Acts 8:4 - Commentary Critical and Explanatory on the Whole Bible

Bible Comments

Therefore they that were scattered abroad went every where preaching the word.

Therefore they that were scattered abroad went every where, х dieelthon (G1330)] - 'went up and down' or 'in all directions,'

Preaching the word. The least that this can mean is that they went through the principal parts of Palestine; Samaria being particularized only because a detailed account of what took place there was to be subjoined. Accordingly, after Saul's conversion, it is said, "Then had the churches (or, according to the genuine reading. 'the Church') rest throughout all Judea and Galilee" (see the notes at Acts 9 to 31); which implies that before this the Gospel had obtained a footing in all those parts. Also, when Peter "passed throughout all quarters" (that is, of Palestine), he found "saints at Lydda," and there seems hardly to have been a spot in which there were not disciples (Acts 9:32-43).

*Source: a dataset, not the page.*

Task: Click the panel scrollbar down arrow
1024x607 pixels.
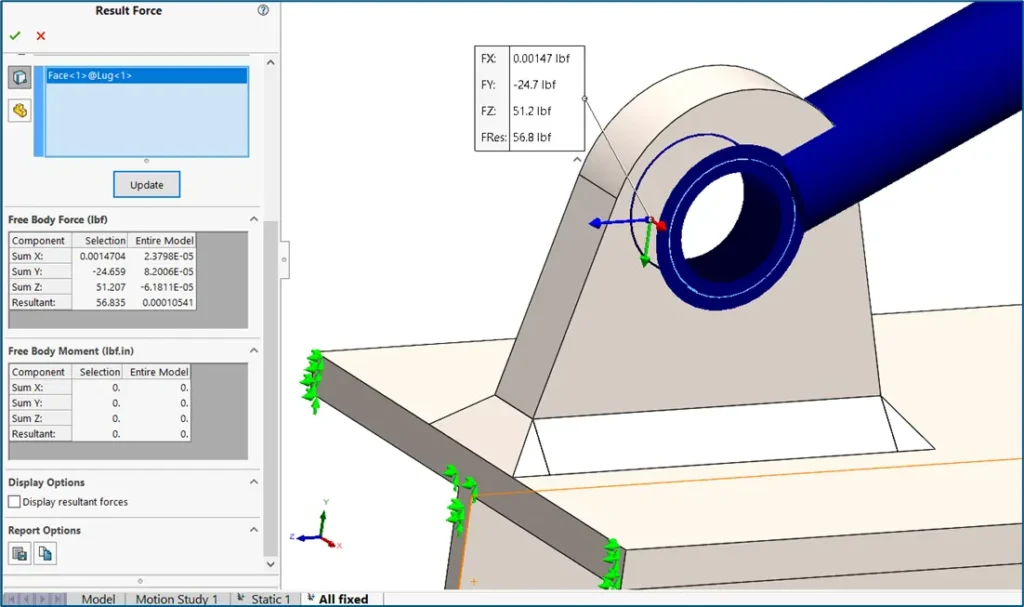Action: (x=269, y=563)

Thus faithfully and successfully, when at length driven out of Jerusalem, was the Masters injunction carried out, "Ye shall be witnesses unto me in all Judea." But this was not all; because in a subsequent chapter we read that "they which were scattered abroad upon the persecution that arose about Stephen traveled as far as Phenice, and Cyprus, and Antioch, preaching the word to none but unto the Jews only," and that some of these zealous preachers, bursting the fetters that bound their fellow-preachers to the Jews exclusively, preached at Antioch to the Gentiles also, and with immense success. (See the notes at Acts 11:19-21.) From these intensely interesting facts being reserved by the historian until after the conversion of Cornelius, the general reader is apt to think that they occurred subsequently to that in point of time. But they plainly belong to the period immediately following the dispersion of the Christians from Jerusalem on the death of Stephen.

Acts 8:4

4 Therefore they that were scattered abroad went every where preaching the word.